Segment Start: Data to process

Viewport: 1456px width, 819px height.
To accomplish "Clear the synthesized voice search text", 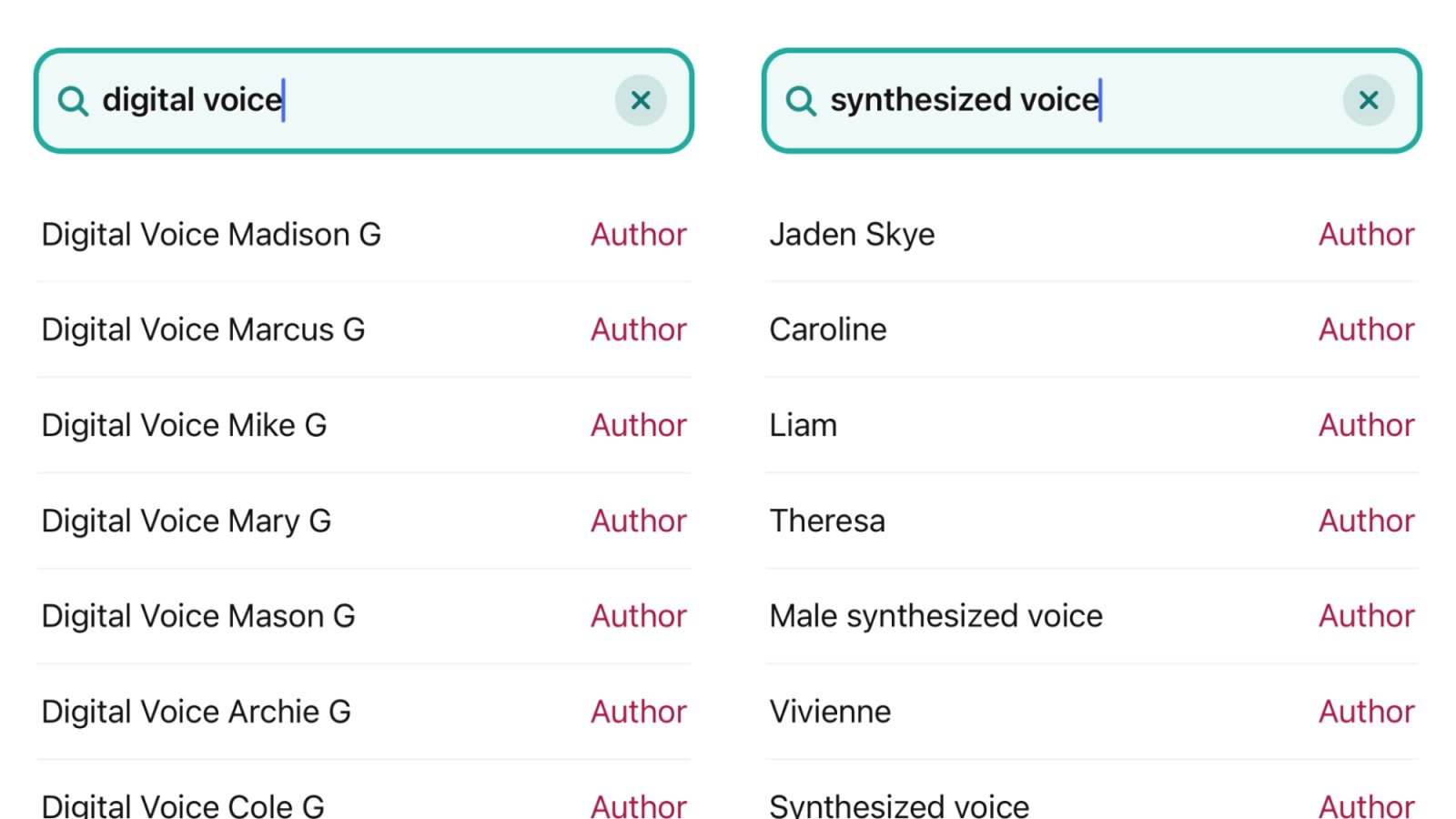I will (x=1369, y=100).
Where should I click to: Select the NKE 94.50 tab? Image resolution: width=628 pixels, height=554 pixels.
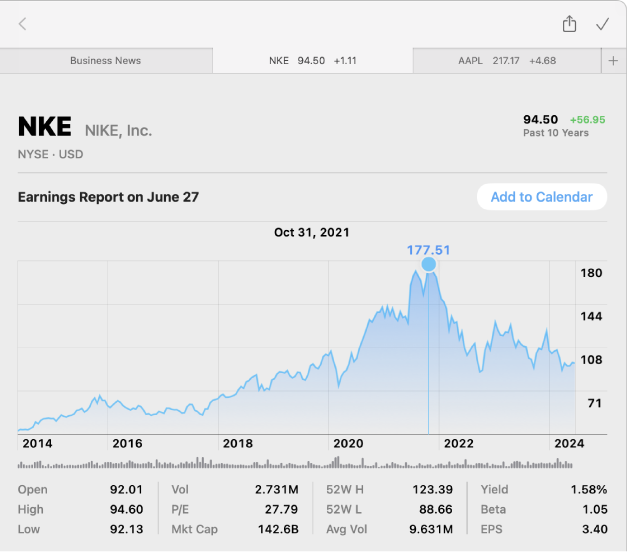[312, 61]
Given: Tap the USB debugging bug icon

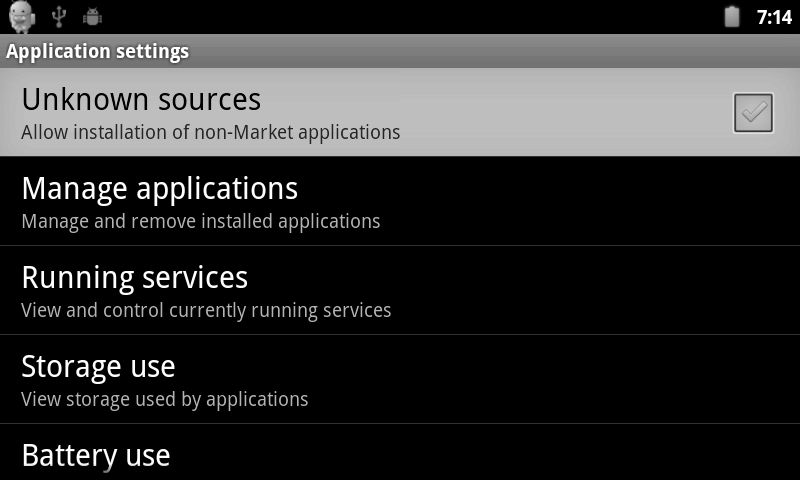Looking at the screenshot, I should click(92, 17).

Segment End: Data to process
Segment Start: Data to process

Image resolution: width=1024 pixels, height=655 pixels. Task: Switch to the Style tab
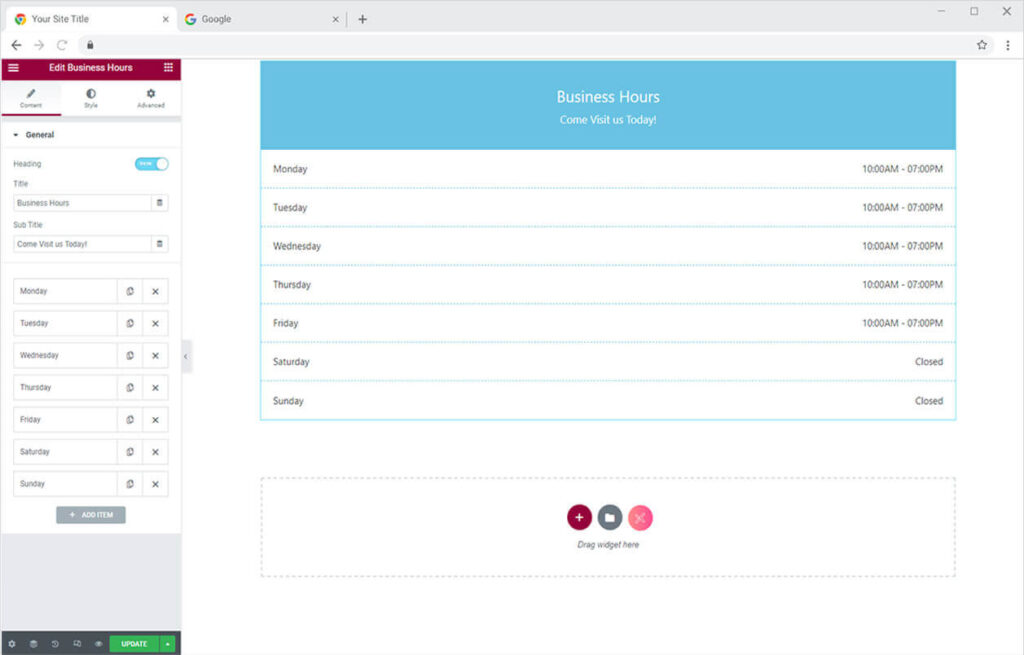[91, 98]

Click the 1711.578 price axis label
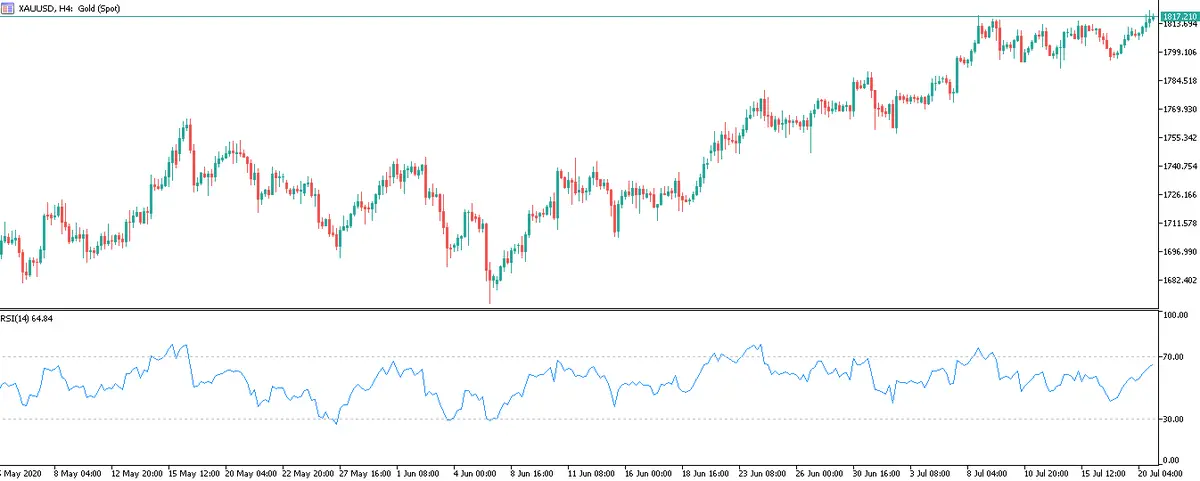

Segment End: Data to process

# [About this exercise]
From the records above, copy exactly the stretch from the line holding "Image resolution: width=1024" through the line holding "Click the 1711.578 price axis label", both ends included, without the pictures.

# [Exercise response]
Image resolution: width=1024 pixels, height=655 pixels. Task: Switch to the Style tab
[91, 98]

Click the 1711.578 price axis label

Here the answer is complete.